- [Directions for this task] Copy out all lines of the listing below that hold "agent".

◇ ◇ ◇ ◇ ◇

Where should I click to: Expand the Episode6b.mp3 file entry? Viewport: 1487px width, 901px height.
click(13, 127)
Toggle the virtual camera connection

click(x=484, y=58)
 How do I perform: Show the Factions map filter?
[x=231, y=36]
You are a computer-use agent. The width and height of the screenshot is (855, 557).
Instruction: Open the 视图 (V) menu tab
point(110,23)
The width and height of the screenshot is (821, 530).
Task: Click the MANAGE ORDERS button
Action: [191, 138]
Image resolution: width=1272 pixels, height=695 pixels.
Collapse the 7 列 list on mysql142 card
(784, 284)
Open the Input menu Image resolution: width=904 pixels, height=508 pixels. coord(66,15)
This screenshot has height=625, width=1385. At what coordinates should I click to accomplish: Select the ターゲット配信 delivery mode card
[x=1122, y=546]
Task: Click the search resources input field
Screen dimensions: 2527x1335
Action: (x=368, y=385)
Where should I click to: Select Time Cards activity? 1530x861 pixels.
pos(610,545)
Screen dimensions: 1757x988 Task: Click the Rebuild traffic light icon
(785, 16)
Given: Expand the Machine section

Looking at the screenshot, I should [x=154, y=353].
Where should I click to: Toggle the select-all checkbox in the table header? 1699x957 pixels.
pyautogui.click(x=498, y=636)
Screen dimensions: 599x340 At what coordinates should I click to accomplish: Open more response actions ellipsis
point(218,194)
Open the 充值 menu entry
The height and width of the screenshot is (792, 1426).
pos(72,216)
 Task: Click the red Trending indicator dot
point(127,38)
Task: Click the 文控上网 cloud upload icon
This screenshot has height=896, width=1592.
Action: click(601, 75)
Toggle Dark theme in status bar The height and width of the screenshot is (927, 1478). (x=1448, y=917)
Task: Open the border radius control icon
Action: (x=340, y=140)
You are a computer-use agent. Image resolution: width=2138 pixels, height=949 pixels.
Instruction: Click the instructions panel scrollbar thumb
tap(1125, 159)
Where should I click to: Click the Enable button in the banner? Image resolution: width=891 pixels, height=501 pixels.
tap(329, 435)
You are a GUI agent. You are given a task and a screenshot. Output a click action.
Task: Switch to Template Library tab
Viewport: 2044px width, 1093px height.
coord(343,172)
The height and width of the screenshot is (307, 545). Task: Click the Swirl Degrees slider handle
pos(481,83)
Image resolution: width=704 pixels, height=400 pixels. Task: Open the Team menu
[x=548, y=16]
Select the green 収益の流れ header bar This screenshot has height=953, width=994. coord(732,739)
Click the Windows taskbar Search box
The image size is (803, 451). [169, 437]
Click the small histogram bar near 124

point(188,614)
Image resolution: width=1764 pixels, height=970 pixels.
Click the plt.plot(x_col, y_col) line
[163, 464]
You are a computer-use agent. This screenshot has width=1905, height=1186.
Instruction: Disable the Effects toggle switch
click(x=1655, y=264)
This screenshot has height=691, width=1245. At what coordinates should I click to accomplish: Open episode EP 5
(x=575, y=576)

◇ ◇ ◇ ◇ ◇

- [Response to the exercise]
You are a computer-use agent. The width and height of the screenshot is (855, 557).
You are a computer-use agent. Image resolution: width=2138 pixels, height=949 pixels.
You are a GUI agent. You are given a task and a screenshot. Output a click action.
You are a computer-use agent. This screenshot has width=1905, height=1186.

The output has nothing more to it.